• _Work request_
Where in the entries below does "pixels" appear? Copy every line that has it.

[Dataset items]
---------------
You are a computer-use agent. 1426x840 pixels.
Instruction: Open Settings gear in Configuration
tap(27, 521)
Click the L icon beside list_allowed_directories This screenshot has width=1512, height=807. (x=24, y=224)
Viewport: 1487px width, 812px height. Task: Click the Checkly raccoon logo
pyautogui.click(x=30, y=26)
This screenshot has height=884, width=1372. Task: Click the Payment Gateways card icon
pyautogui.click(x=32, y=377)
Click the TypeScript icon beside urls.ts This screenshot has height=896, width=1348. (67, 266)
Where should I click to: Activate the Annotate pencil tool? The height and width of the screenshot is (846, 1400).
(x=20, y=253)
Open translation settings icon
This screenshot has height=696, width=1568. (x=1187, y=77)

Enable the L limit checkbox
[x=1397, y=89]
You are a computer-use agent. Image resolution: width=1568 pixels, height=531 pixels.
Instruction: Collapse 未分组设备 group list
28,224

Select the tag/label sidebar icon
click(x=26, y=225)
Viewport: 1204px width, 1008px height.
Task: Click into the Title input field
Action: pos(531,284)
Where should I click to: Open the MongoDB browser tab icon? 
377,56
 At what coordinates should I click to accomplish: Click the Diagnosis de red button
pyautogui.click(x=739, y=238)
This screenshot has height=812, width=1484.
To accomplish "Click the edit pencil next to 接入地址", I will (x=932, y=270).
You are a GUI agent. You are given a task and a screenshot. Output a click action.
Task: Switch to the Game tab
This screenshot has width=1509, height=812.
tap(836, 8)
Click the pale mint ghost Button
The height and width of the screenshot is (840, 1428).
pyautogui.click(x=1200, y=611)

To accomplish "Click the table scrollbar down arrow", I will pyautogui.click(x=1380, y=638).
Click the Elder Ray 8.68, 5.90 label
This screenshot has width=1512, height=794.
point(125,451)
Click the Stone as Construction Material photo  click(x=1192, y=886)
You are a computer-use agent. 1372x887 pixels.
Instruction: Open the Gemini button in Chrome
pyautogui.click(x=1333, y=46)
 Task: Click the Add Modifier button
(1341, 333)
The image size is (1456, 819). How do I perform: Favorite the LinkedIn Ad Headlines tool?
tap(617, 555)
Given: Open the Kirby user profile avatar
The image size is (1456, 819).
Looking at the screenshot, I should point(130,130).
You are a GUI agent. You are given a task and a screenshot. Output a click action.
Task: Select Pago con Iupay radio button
---------------
• _Written solution_
You are a computer-use agent. 1426x840 pixels.
You are a computer-use agent. Image resolution: width=1568 pixels, height=531 pixels.
You are a computer-use agent. 1372x887 pixels.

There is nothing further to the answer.